Museu das Fragrâncias de Pannonhalma: Uma experiência sensorial

por LMn

Já é visitável uma das maiores inovações turísticas da Hungria, o Museu das Fragrâncias.

Atraem, alarmam, avisam, tentam. Quando nem sequer conseguimos vê-los ou ouvi-los, podemos sentir o cheiro do perigo a chegar.

Os óleos essenciais extraídos de plantas e animais têm sido utilizados pela humanidade durante milhares de anos. Quer se trate de limpeza de espaços religiosos, embalsamamento de mortos, medicina ou perfumaria.

A mais recente atração da Abadia de Pannonhalma, o Museu de Fragrâncias, dá uma visão da cultura monástica de ervas milenar, da produção de óleos essenciais, que são as matérias-primas da medicina e da indústria de perfumes, e do fabrico dos produtos.
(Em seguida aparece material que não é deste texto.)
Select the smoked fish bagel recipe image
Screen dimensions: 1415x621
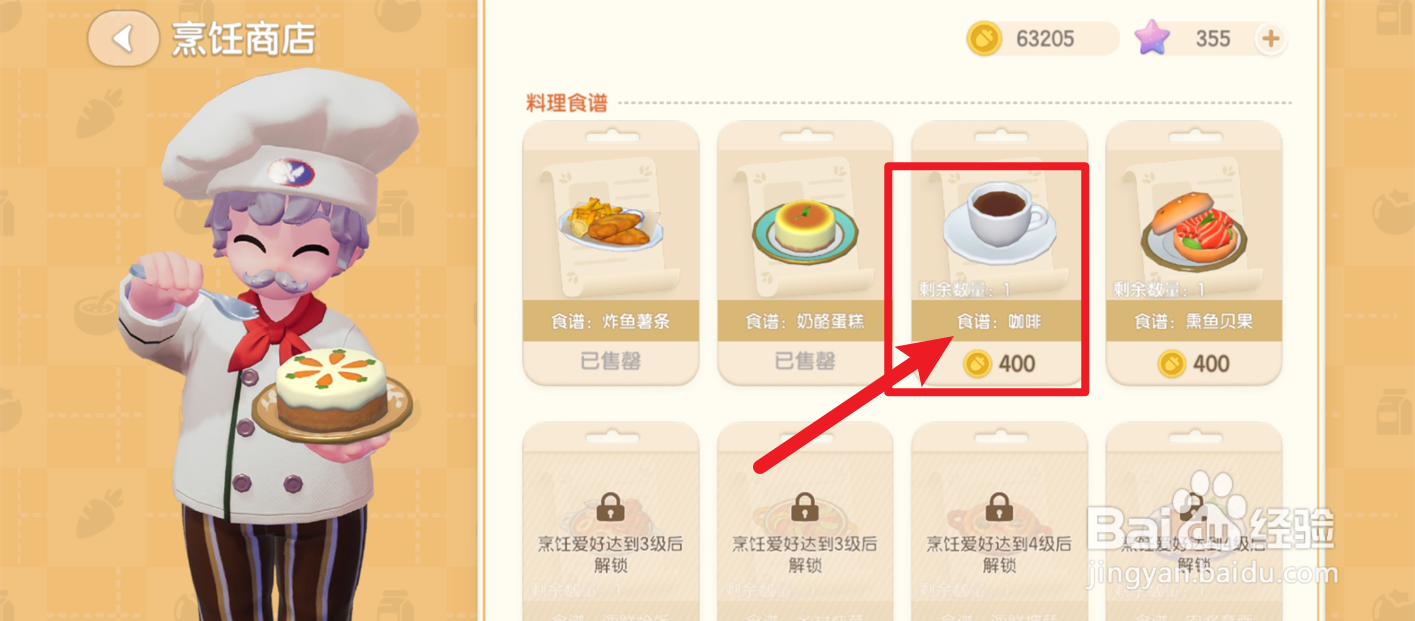(x=1193, y=231)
“O que há de especial no Museu das Fragrâncias é que ele começa do zero. Primeiro pode-se ver as plantas e as matérias-primas que cultivadas aqui. À medida que se caminha através dos edifícios, pode-se ver a destilação e produção de óleos essenciais, e finalmente o produto final e a embalagem”, diz o irmão Márton Szabó, chefe da horticultura, e conduz-nos em direção à destilaria.

Primeiro aprendemos sobre a alfazema, a planta medicinal mais antiga de Pannonhalma, e como é feito o seu óleo essencial. No fundo está o novo equipamento de destilação. No complexo, quase tudo está a acontecer diante dos nossos olhos. E graças à tecnologia moderna, é possível acompanhar o processo nos monitores das salas, mesmo quando não estão a funcionar. Destilação, preparação e utilização de extratos de ervas. Séculos de conhecimento e experiência partilhados pelos beneditinos. Também nos serão dadas instruções passo a passo sobre como preparar extratos simples de ervas.